ABOUT THIS EXERCISE ▸
Find each line below containing the word "agent" and copy it.

DATA EXTRACTS ▸
§

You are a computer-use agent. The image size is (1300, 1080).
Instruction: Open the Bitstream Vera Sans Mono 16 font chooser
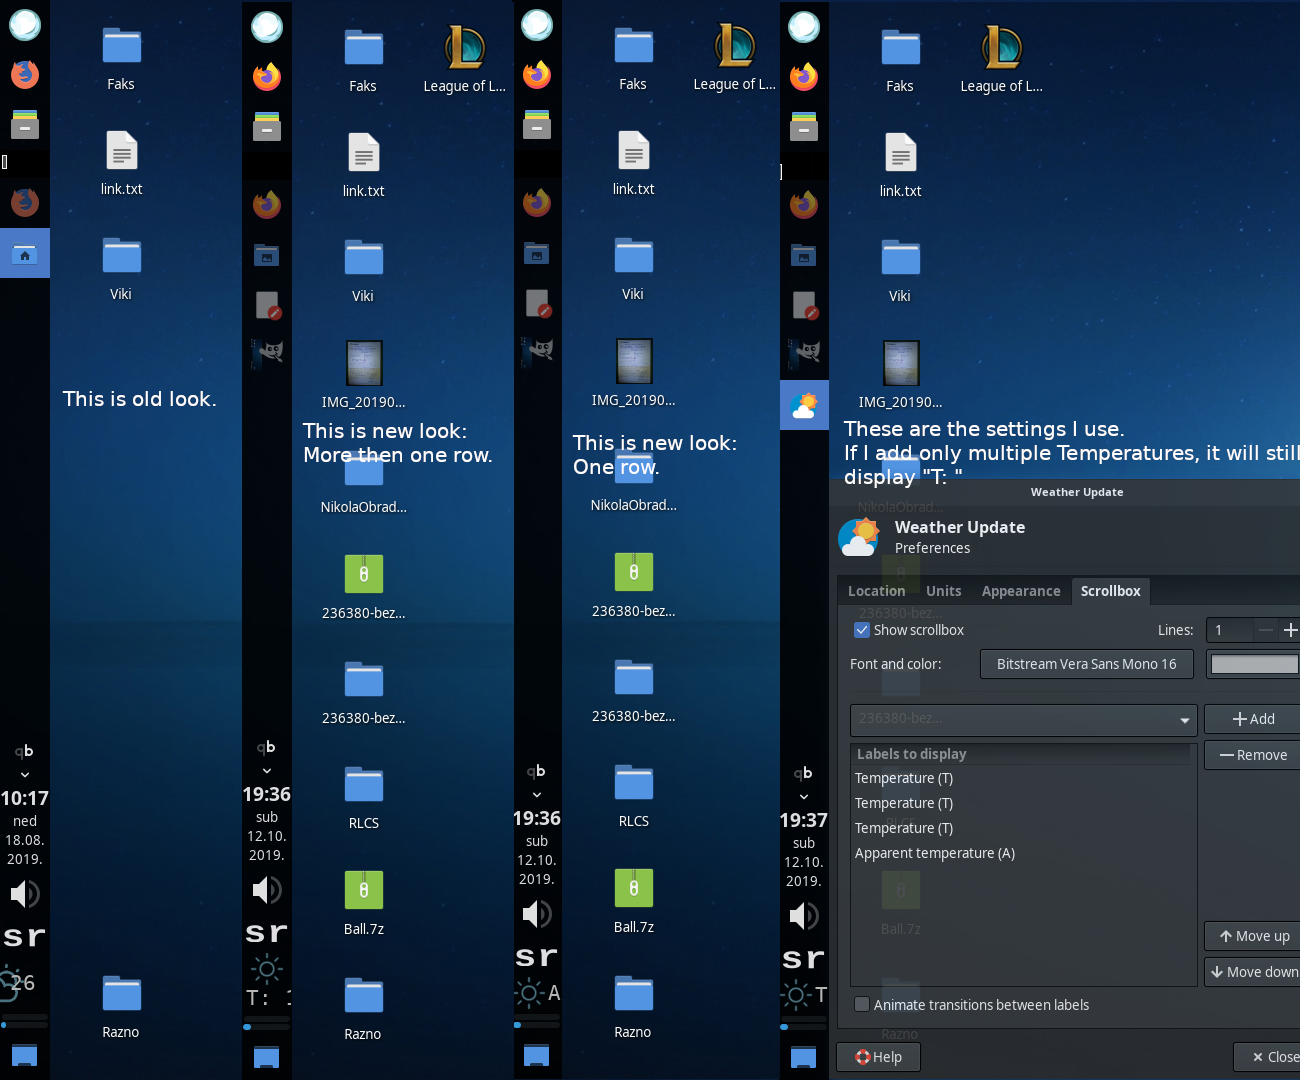(1086, 664)
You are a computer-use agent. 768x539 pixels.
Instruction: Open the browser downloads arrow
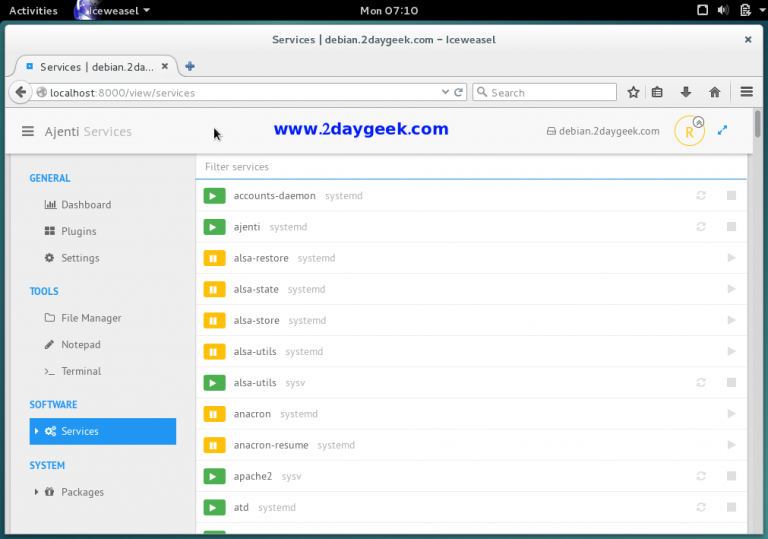tap(686, 92)
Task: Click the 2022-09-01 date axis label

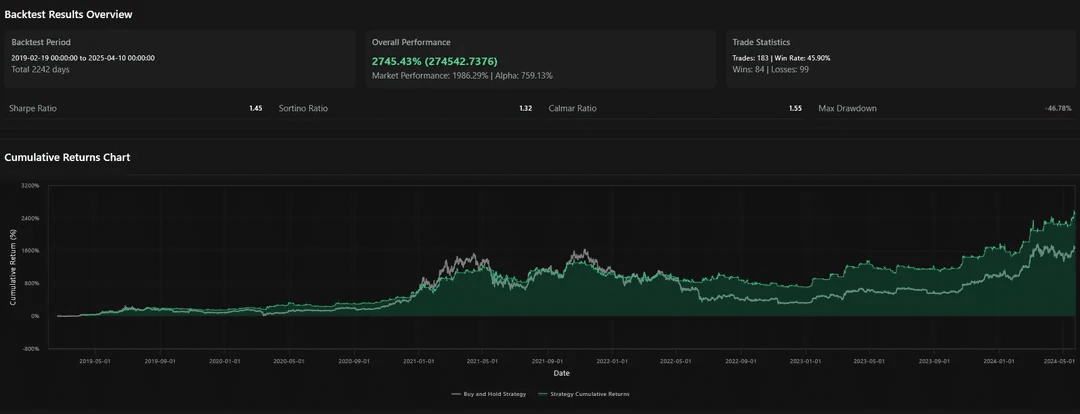Action: (740, 360)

§

SOLUTION FOR THIS PROBLEM ▸
You are a computer-use agent. The image size is (1300, 1080).
You are a computer-use agent. 768x539 pixels.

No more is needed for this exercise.